REVIEW: The Manhattan Projects #8
What happens when you twist history and rebuild it based on whatever weird and wacky thought that comes to your mind? If you are Major Spoilers, you hire a band of crazed people from around the world to write for your site. If you are Jonathan Hickman, you bring the Illuminati, aliens, astral projection, robots and Nazis together under one roof. And that is going to cause some problems.
Seeing the Illuminati take charge was nice
The big bad is really disturbing
The art creates some confusing moments in the story
Previously in The Manhattan Projects: Having discovered the doorway to other worlds, those running the Manhattan Projects have decided to use the technology found in those worlds to reach to the stars, and no one is going to stand in their way.
BEWARE THE OMNIPRESIDENT
If you are like me, you are sitting in your sub-basement with your tinfoil hat on hoping that the Illuminati aren’t reading your every thought. In the tale that Mr. Hickman is telling, the Illuminati don’t like that a bunch of upstarts are trying to take over the world – a world they clearly have been ruling for years. During the secret Illuminati meeting, the group of rather unique characters that includes hooded monks, Mayans, Luchadores, Egyptians, and President Truman decide it is time to put an end to the antics of military men and scientists.
How will they exact their justice?
The Omnipresident (the Roosevelt A.I.) has been secretly working as a mole, and is dispatched to take out everyone. Okay, it wasn’t that much of a big surprise, as the subhead above kind of gave it away.
For the remainder of the issue, the Roosevelt A.I. takes over all the robots at the various facilities, and begins killing anyone and everyone that stands in its way. As a younger lad, I remember seeing ads for a RPG game that featured zombies hordes trying to take down a scientist and his young team, and for some reason, when seeing a multitude of robots coming at Evil Einstein and Richard Feynman, that image keeps flooding back into my brain. Though there is plenty of dialogue, the real selling point is the “heroes” taking on the robot horde, with Wernher von Braun, of all people, leading the charge planet side. Wernher is able to stop the rampage, but as the final panel reveals, he doesn’t come out unscathed, and will more than likely have more than a robot arm in the future.

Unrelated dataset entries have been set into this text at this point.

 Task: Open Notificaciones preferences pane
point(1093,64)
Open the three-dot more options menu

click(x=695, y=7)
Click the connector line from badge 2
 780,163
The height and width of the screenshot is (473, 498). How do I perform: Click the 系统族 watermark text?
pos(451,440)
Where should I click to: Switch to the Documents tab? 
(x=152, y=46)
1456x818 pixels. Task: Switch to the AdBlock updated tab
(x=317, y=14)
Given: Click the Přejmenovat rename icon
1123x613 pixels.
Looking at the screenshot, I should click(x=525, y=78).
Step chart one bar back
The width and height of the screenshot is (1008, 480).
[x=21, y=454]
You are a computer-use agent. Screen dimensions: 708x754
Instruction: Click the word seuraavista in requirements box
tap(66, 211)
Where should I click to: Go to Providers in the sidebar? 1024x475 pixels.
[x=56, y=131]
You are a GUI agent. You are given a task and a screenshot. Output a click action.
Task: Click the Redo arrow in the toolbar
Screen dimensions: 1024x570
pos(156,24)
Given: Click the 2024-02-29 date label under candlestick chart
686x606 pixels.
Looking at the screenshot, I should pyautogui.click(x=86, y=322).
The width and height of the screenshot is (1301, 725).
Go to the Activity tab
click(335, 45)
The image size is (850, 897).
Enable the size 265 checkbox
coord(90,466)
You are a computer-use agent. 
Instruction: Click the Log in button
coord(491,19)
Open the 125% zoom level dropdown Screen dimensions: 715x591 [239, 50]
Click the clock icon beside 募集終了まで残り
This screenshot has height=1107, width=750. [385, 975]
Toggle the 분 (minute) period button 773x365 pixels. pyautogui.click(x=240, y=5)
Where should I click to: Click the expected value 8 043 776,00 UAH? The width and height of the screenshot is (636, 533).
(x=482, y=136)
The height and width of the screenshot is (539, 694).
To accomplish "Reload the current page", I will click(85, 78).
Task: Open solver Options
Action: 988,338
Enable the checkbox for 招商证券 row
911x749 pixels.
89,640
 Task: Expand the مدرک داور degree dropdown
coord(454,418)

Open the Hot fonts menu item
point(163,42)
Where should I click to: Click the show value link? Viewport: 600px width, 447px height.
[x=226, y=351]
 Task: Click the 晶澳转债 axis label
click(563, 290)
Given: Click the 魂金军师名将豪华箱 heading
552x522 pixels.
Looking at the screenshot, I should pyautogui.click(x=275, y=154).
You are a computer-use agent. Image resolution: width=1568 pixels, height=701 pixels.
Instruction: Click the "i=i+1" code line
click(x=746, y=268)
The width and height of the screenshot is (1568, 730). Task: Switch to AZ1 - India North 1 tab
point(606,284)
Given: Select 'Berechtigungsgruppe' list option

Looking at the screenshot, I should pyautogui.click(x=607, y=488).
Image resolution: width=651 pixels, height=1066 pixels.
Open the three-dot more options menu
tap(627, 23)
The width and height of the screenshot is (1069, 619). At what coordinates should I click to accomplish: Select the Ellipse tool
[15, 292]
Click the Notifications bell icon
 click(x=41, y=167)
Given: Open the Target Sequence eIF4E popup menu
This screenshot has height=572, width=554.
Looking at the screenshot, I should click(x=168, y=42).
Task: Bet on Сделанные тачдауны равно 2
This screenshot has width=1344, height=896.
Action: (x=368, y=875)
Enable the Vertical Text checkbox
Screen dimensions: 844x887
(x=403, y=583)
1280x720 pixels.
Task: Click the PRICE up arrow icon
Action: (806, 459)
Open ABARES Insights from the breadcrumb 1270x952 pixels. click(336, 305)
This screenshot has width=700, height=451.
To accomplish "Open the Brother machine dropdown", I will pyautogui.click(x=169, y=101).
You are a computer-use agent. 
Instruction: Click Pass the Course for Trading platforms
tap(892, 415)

This is probably the most action packed issue of the series to date, and it was a bit of a turn for a series that, for the most part, has been heavy on the thriller side. Even though there is plenty of blood and guts (both human and robot), Mr. Hickman is still able to fill panels with needed dialogue to carry the story forward.
ROBOT GUTS AND HUMAN GORY
Though the robots in this book only contain sprockets and gears, seeing their heads split open and head matter explode out of the back is just as graphic as the blood and guts that are splattered in the big fight scenes. And it does get bloody at times, especially when Wernher gets a rocket up the keister. Or at least I think that is what happens. While I have grown used to Nick Pitarra’s style in this series – it still gives me the heebie-jeebies – the final fight sequence has at least one panel that had me scratching my head in confusion. I can’t tell if it was meant to be drawn that way, or if there was some editing done to tone down the gory sight of Wernher with his legs blown off and pulling himself to the Roosevelt A.I.
BOTTOM LINE: STILL GOOD
The Manhattan Projects has been one of the most fun books I’ve read in 2012, and can’t wait to see where Mr. Hickman and Pitarra take the series in 2013. The story has taken a turn that was not expected, but very welcome, and the fallout from the raid should set the main characters back a bit, while giving Truman and the rest of the Illuminati a chance to get a little crazy with technology. The art is good, but the panels that simply come off as confusing to me, bring the entire book down. The Manhattan Projects is still good, and worth picking up, and does a better than average job, earning 3.5 Stars out of 5 this month.